### What is required
Report only how many lines in the items below contain the word "Where". Case must match.

+ + + + +

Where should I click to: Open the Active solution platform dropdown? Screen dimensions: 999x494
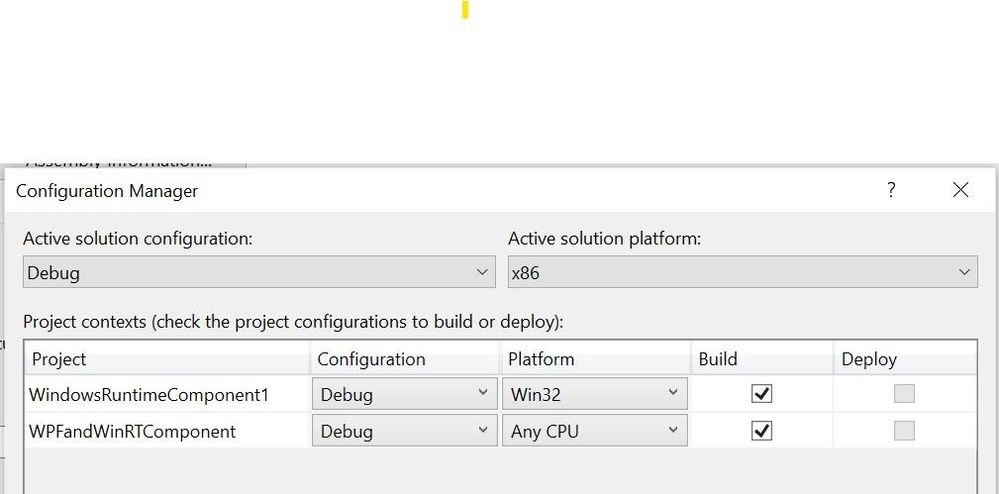742,272
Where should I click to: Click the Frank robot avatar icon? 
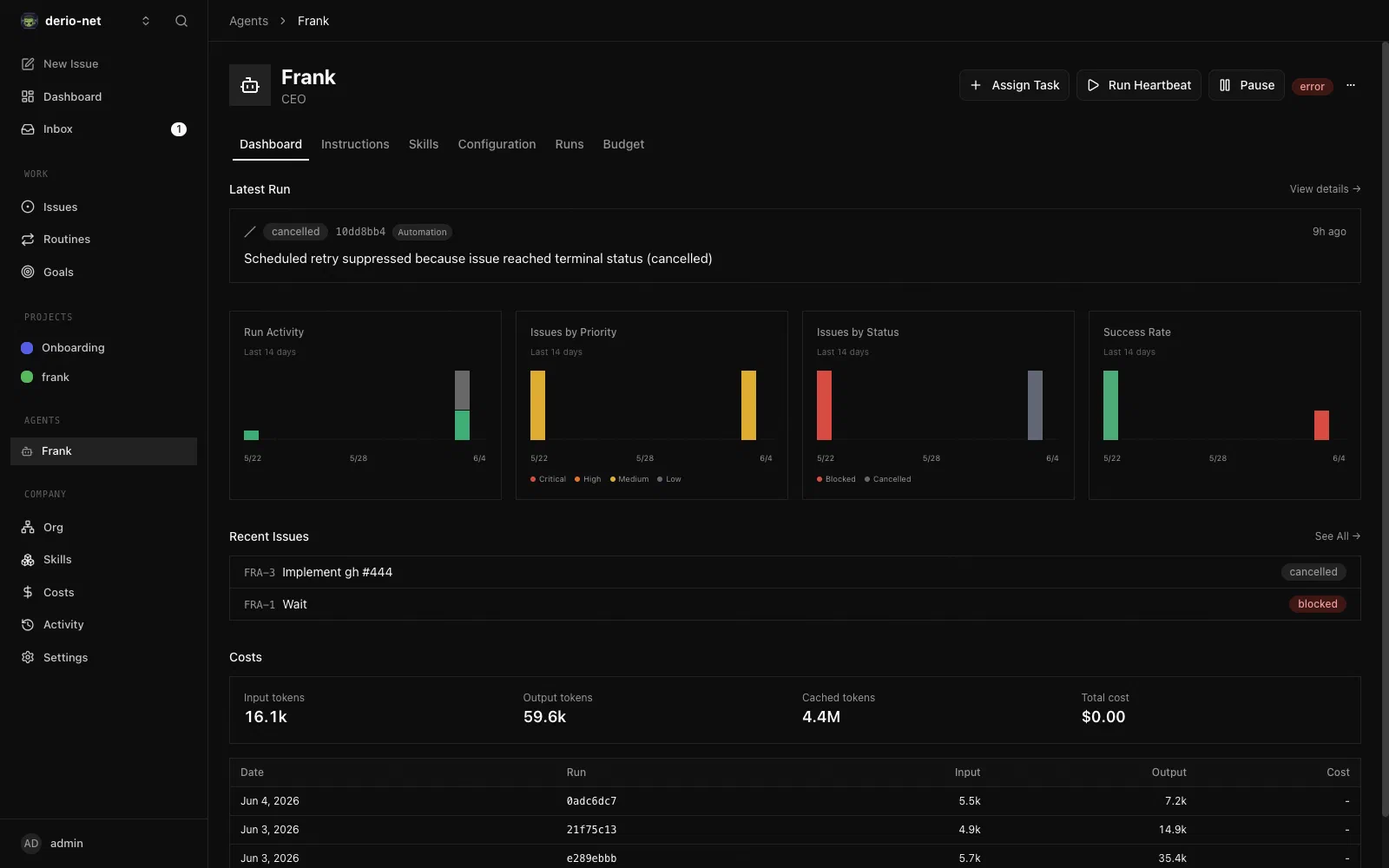coord(250,85)
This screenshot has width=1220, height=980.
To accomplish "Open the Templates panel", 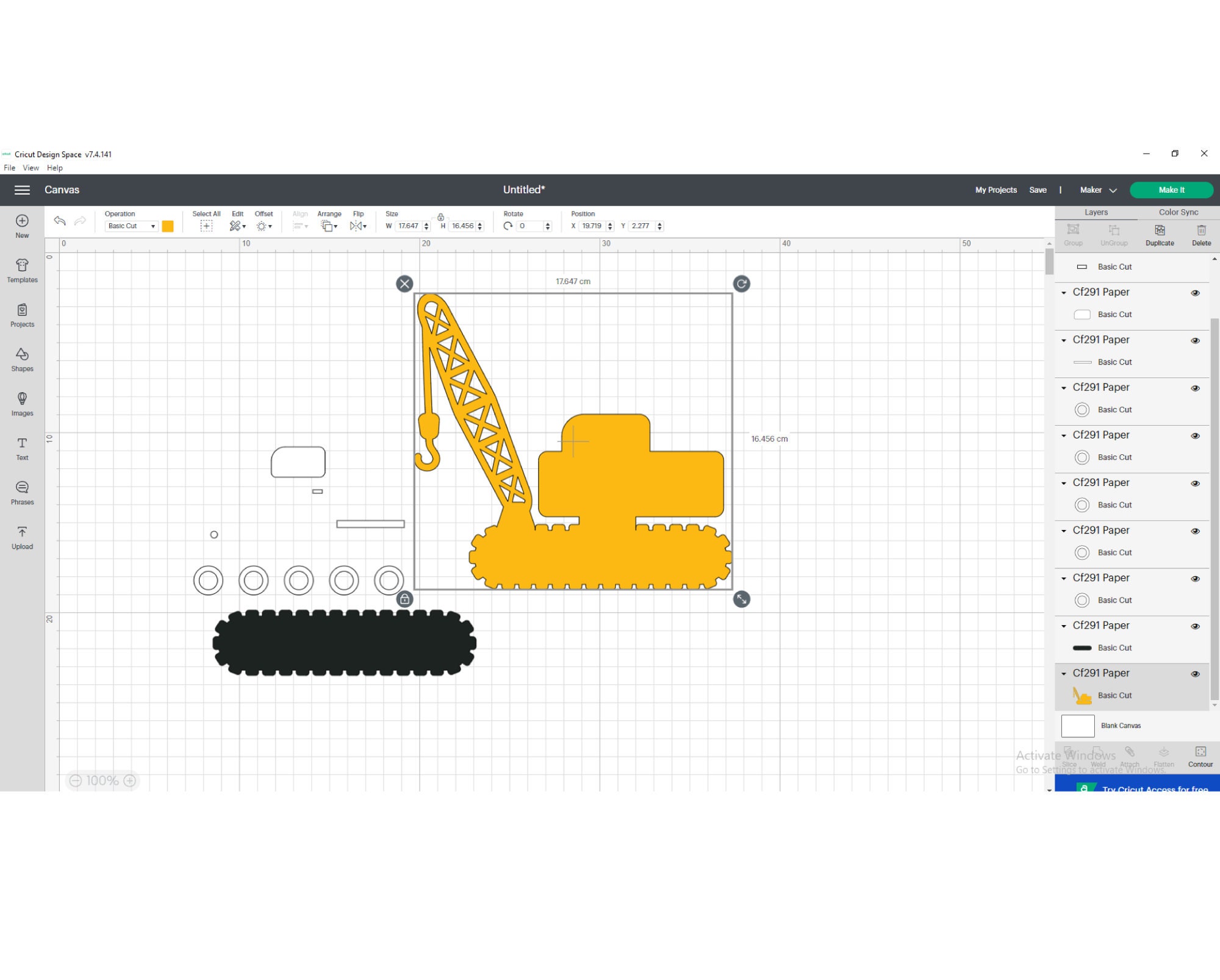I will 22,270.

+ + + + +

### Complete answer
2